Cot shortage hits premature babies

Scores of women due to give birth to seriously premature babies are having to travel hundreds of miles around Britain because of a massive shortage of NHS intensive care cots.

Two 18-year-old girls from Hemel Hempstead in Hertfordshire were transferred from their local hospital, Watford General - one up to Great Yarmouth in Norfolk and the other to Nottingham. Another woman Joanne Taylor, 34, was taken by ambulance from London to Brighton, where her daughter was born on Christmas Day. The baby spent 68 days in an intensive care neo-natal cot.

Tracey Harrison was flown from Derriford Hospital in Plymouth, Devon, to St Mary's in Manchester by the RAF after complications developed with her triplets in the 28th week of her pregnancy. After 10 days, she was returned to Plymouth where she gave birth on 4 January. Ms Harrison said: "I was very distressed. The system is rubbish."

The transfers, which follow a £70m government initiative to provide better care for premature babies, have been harshly attacked by critics.
══════════
What you will do>
**A.** Answer these questions using the news report on the cot shortage:
(i) In which town was Joanne Taylor's daughter born, and on what day?
(ii) Who flew Tracey Harrison from Plymouth to Manchester?
(iii) How much was the government initiative for premature babies worth?
**B.** Carry on the news report on the cot shortage from the point where it stops.
The items after this text come from a different source.

Information supplied>
══════════
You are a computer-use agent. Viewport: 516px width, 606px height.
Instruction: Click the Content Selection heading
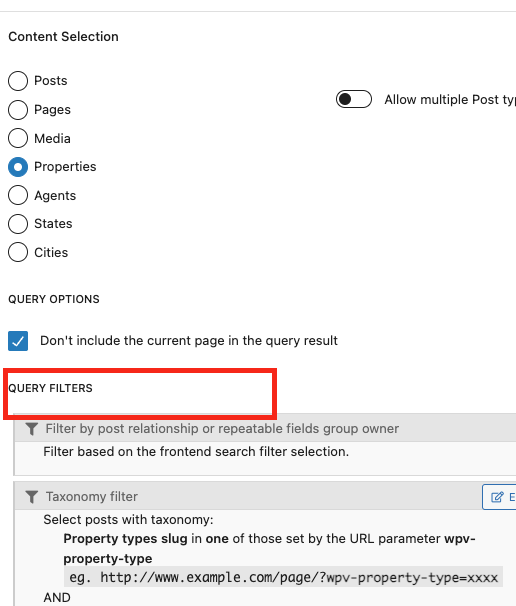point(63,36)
══════════
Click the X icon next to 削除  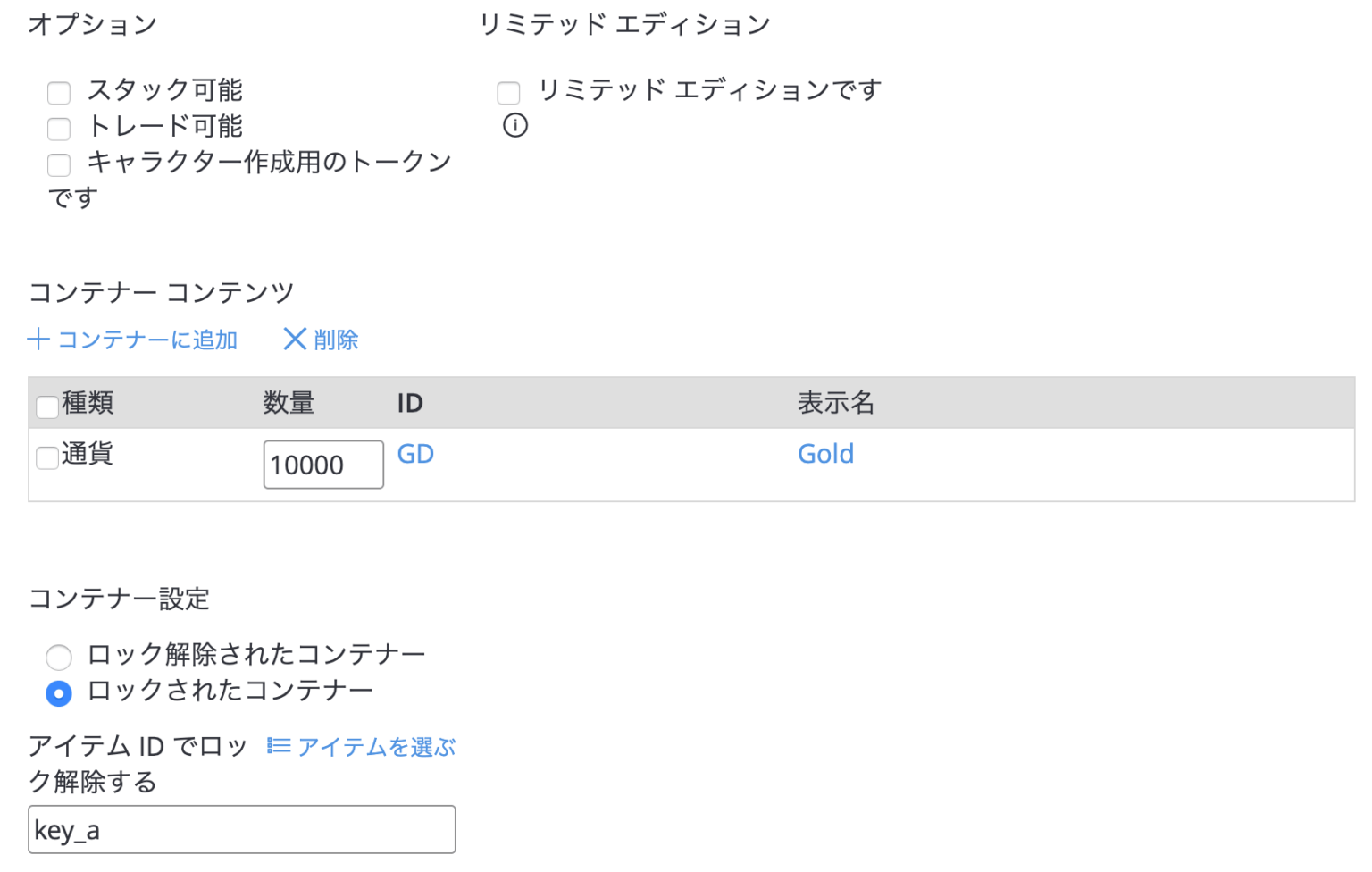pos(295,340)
══════════
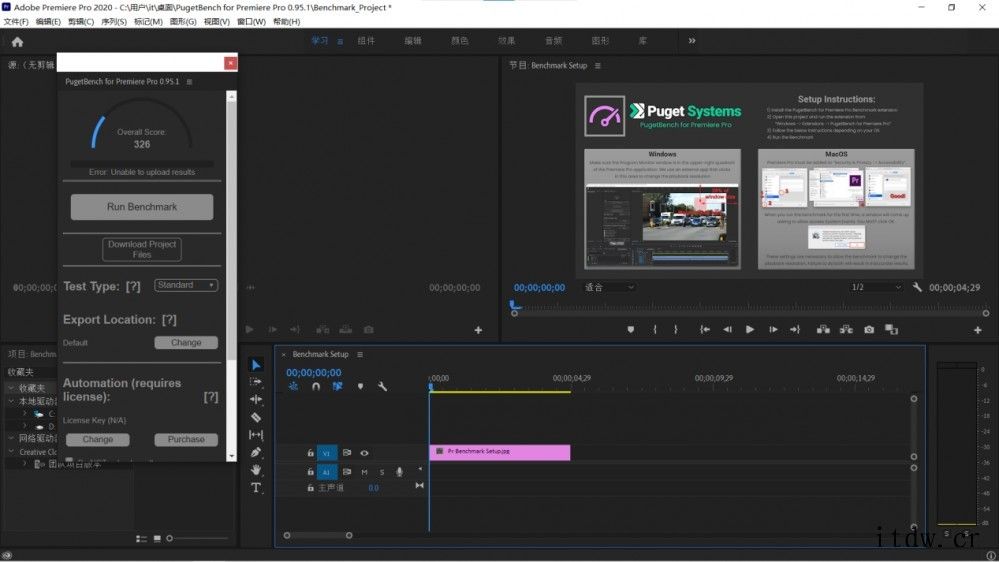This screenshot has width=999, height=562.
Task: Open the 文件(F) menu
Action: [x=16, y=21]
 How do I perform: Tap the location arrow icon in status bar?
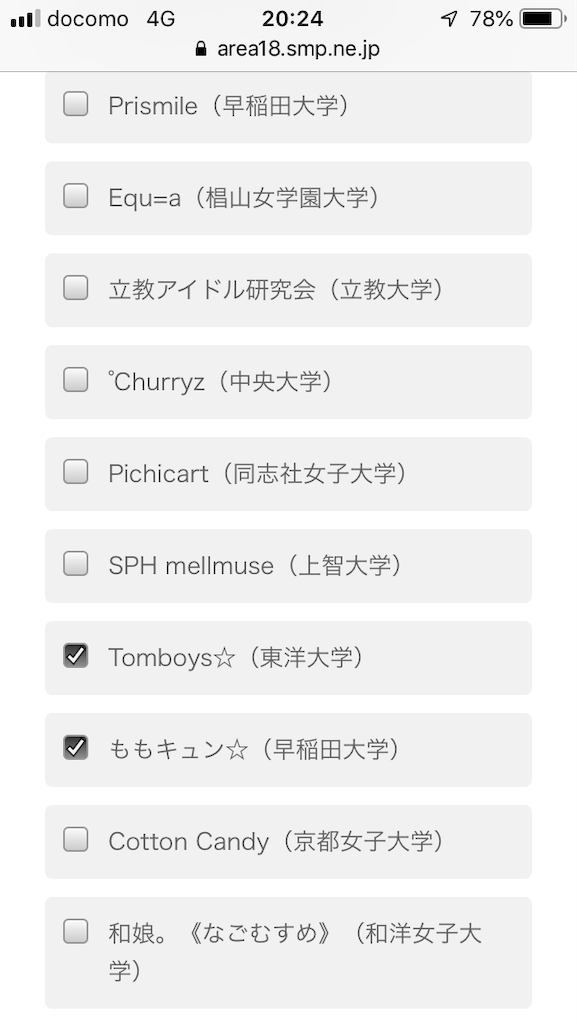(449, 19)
══════════
Outputs by task>
**A.**
(i) Brighton, on Christmas Day
(ii) The RAF
(iii) £70m

**B.**
Research by Bliss, the premature baby charity, found that in London and the West Midlands more than 30 mothers a month were being sent around the country in search of the specialist cots.

"Neo-natal mortality rates are increasing and the number of babies that need care is on the increase. We are among the worst countries in Europe for infant mortality," Rob Williams, the chief executive of the charity, told The Sunday Times.

A spokesman for the Department of Health said: "In 2003 we announced an extra £70m over three years. It takes time to train neo-natal intensive care nurses and develop clinical networks. That is why this funding will take time to take effect."

Under the scheme, the number of centres caring for fragile babies has been reduced with the aim of centralising expertise and equipment. Critics say its main effect has been to cut the number of cots.